Zbigniew Brzezinski, once advisor to President Carter for security, passed away a few days ago.

Here is translation of a short interview Brzezinski gave in 1998 to French newsmagazine Nouvel Observateur.
Back in those years, that is before 9/11, some informations about Islamism were not so difficult to find, nor was Brzezinski shy to speak about them...

(translation is mine)
(I put this in US subforum because this is basically about US history)
Le Nouvel Observateur — Former CIA Director Robert Gates asserts in his Memories that US secret services began helping Afghan Mujahideens 6 months before Soviet intervention. At that time, you were President Carter's advisor for security ; therefore you played a role in this. Do you confirm?

Zbigniew Brzezinski — Yes.

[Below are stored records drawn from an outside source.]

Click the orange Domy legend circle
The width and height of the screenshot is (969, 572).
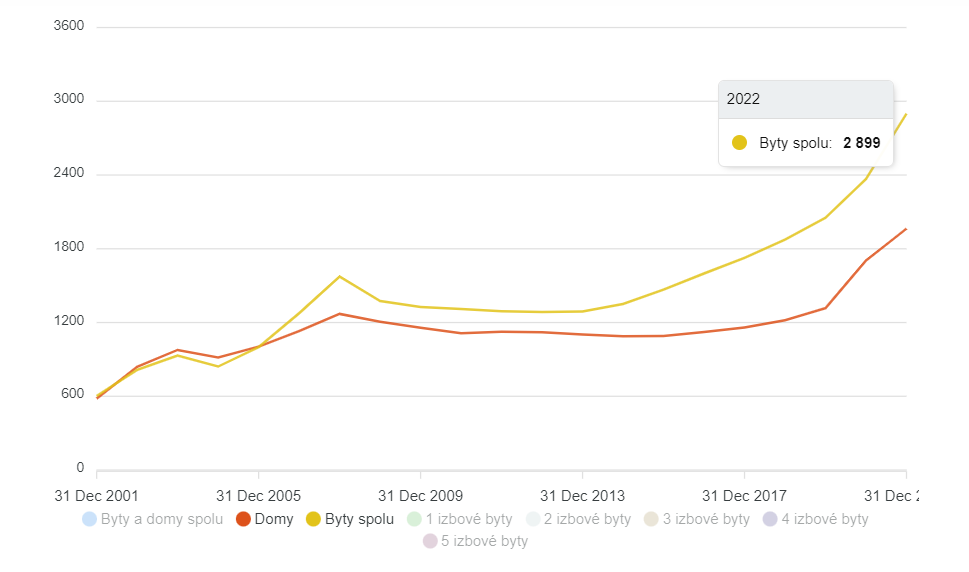coord(243,519)
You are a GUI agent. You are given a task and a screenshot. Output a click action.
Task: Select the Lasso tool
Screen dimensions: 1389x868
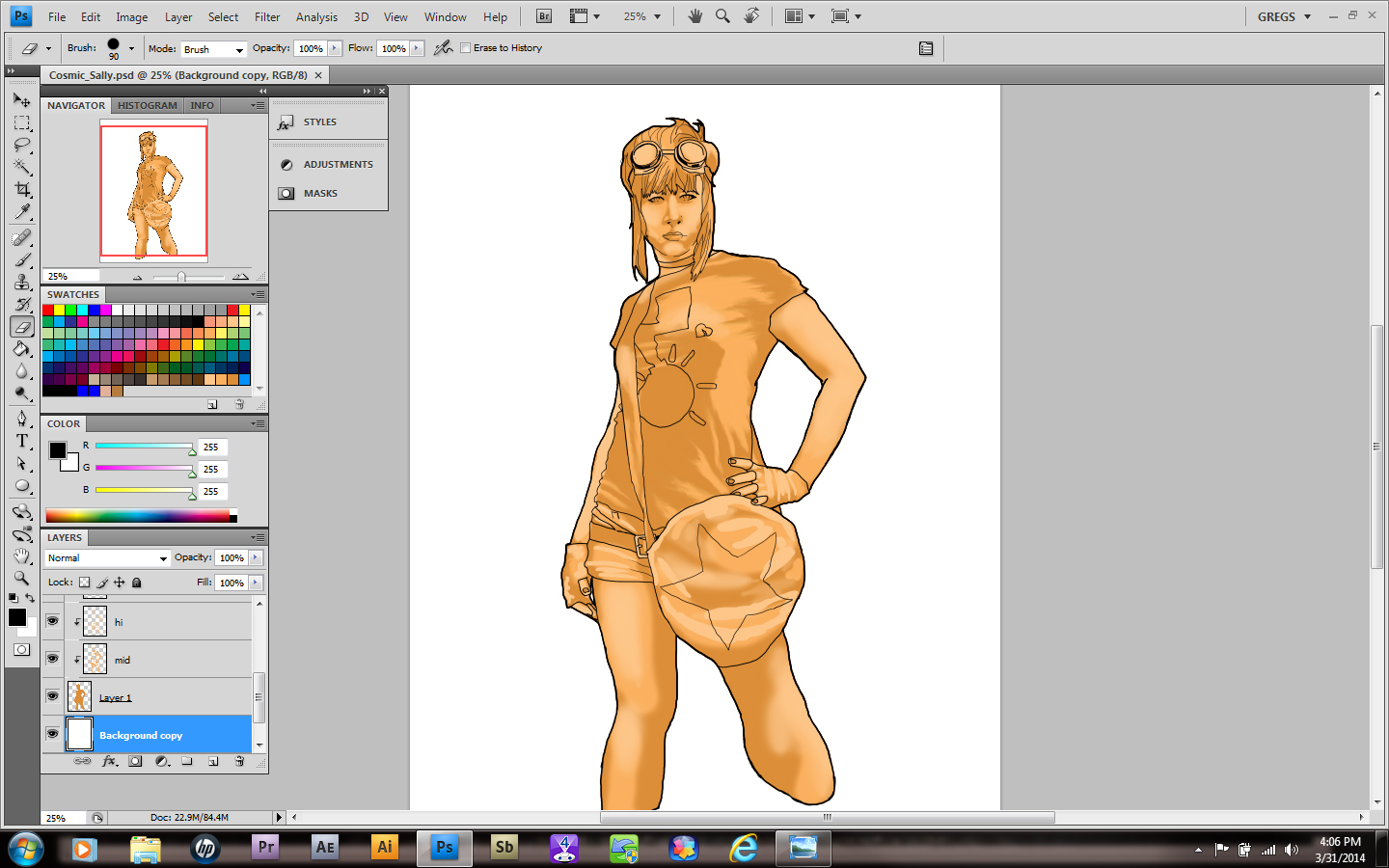22,146

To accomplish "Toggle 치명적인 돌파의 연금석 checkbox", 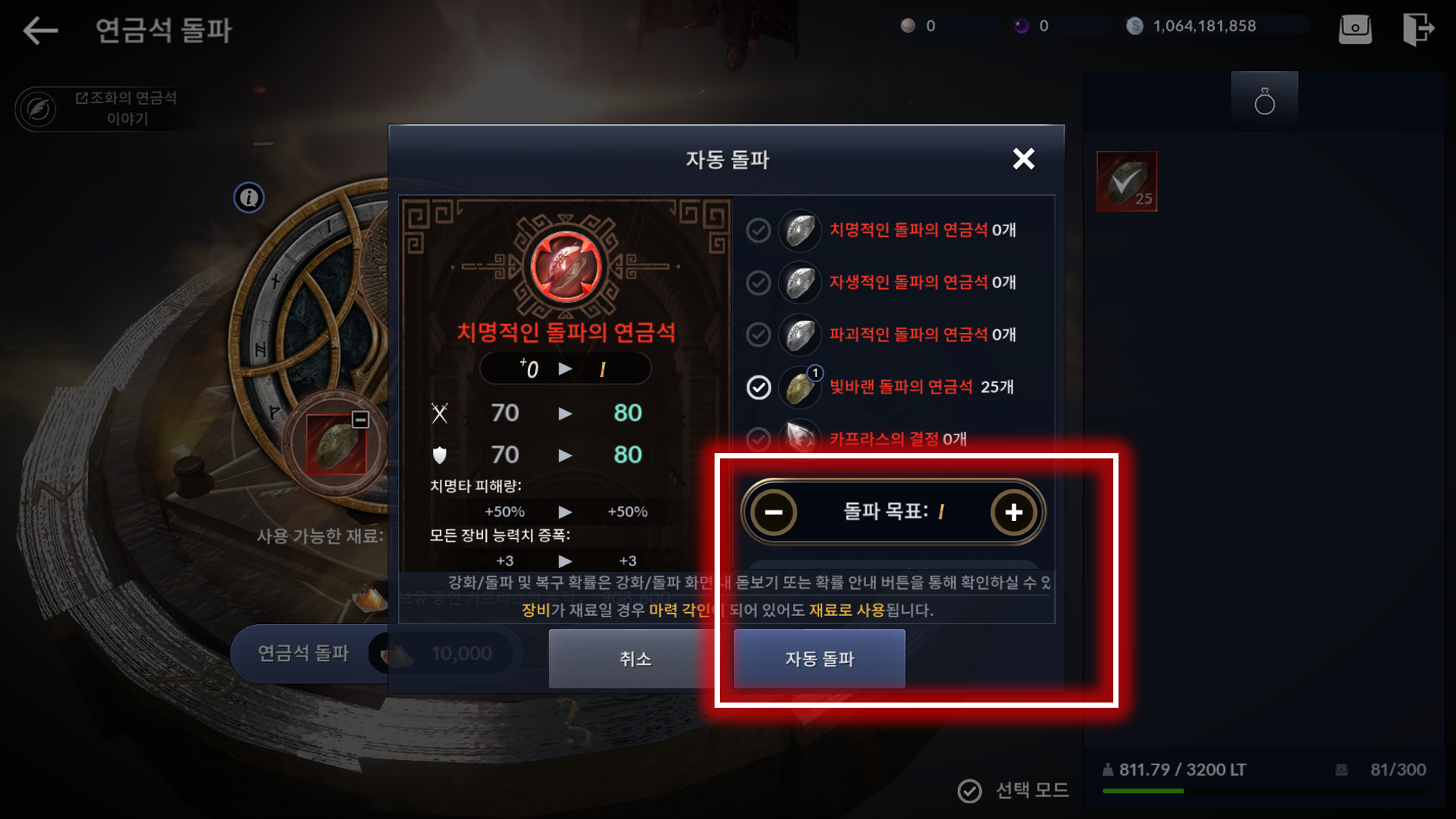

According to official history, CIA help to Mujahideens started 1980, that is after the Soviet army had invaded Afghanistan on 1979/12/24. But reality, until now secret, is very different: it's July 3rd 1979 that President Carter signed first order about clandestine help to opponents of the pro-Soviet regime in Kabul. On that day, I wrote a note to the president where I explained that in my view, that help would trigger a Soviet military intervention.

N. O. — In spite of that risk, you were in favor of that covert action. But you may even have wished this Soviet entry into war, and maybe you aimed at triggering it?

Z. B. — Not quite. We did not pushed the Russians to intervene, but we knowingly increased the probability that they would do so.

N. O. — When the Soviets justified their intervention by asserting they wanted to struggle against secret ingerence by the USA in Afghanistan, nobody believed them. Still, there was truth in it... Do you regret anything now?

Z. B. — Regret what? That secret operation was an excellent idea. Its consequence was to draw the Russians in the Afghan trap and you want me to express regrets? On the day the Soviets officially crossed the border, I wrote President Carter to the effect of: "We now have an opportunity to give the USSR its Vietnam war". Indeed, Moscow had to pursue during almost ten years a war that the regime could not bear, a conflict that demoralized then triggered the explosion of the Soviet empire.

N. O. — Don't you regret either to have favorized Islamist integrism, to have given weapons and advice to future terrorists?

Z. B. — What is more important in regard to world history? The Talibans, or the collapse of the Soviet empire? A few Islamist hotheads, or liberation of Central Europe and the end of the Cold War?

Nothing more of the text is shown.